Training-free Task-oriented Grasp Generation
Jiaming Wang, Diwen Liu, Jizhuo Chen, Harold Soh
TL;DR
This work introduces TOG, a training-free pipeline that fuses pre-trained grasp-generation models with vision-language models to produce task-oriented grasps without additional training. It formalizes task-conditioned grasp generation as $P(G^* \\mid X, T)$ and employs a two-stage strategy: sample diverse candidate grasps from a pre-trained model, filter for feasibility, then use a VLM to select the grasp that best satisfies the task. Across simulation and real-world experiments, TOG demonstrates robust gains in task compliance and overall success, with the best performance achieved when a powerful VLM is allowed to freely indicate grasp points (CPG) or when a constrained, diverse set of grasps is filtered for VLM evaluation depending on VLM strength. The study highlights the potential of integrating foundation-model reasoning with traditional grasp generation to flexibly adapt to varied tasks, while identifying challenges in grasp diversity, query ambiguity, and spatial reasoning that point to future improvements such as view-based ambiguity reduction.
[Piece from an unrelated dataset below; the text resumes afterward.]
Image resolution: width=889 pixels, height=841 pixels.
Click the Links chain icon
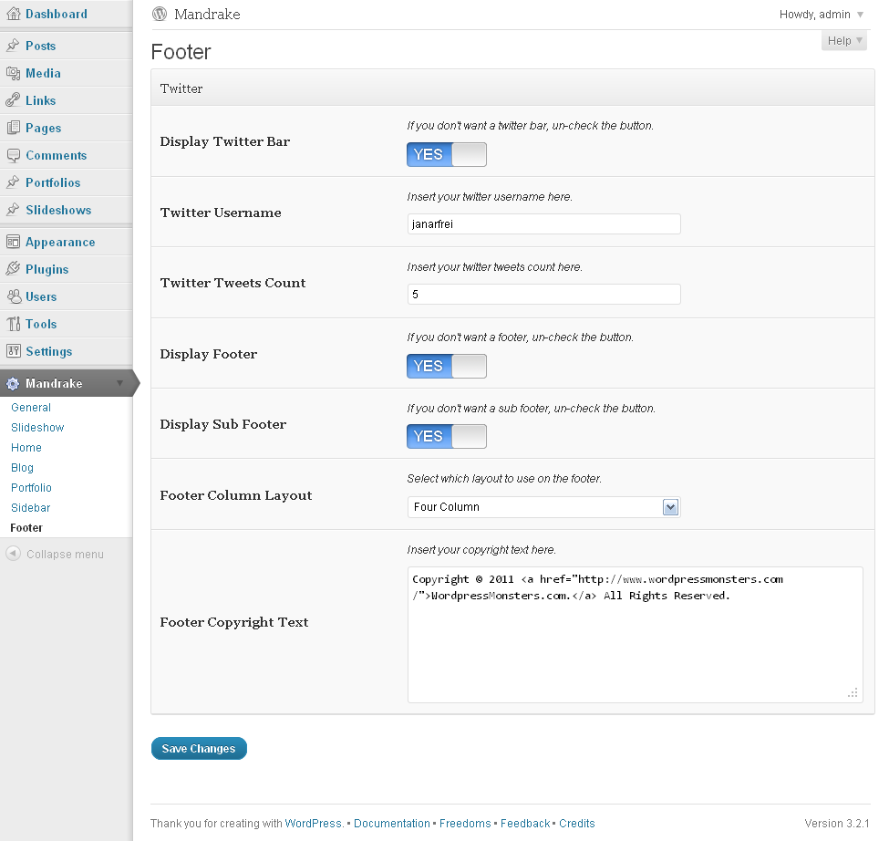tap(13, 100)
This approach offers a scalable, training-free pathway to enhance task-oriented manipulation in robotics, enabling faster adaptation to new objects and tasks through modal model collaboration.
Abstract
This paper presents a training-free pipeline for task-oriented grasp generation that combines pre-trained grasp generation models with vision-language models (VLMs). Unlike traditional approaches that focus solely on stable grasps, our method incorporates task-specific requirements by leveraging the semantic reasoning capabilities of VLMs. We evaluate five querying strategies, each utilizing different visual representations of candidate grasps, and demonstrate significant improvements over a baseline method in both grasp success and task compliance rates, with absolute gains of up to 36.9\% in overall success rate. Our results underline the potential of VLMs to enhance task-oriented manipulation, providing insights for future research in robotic grasping and human-robot interaction.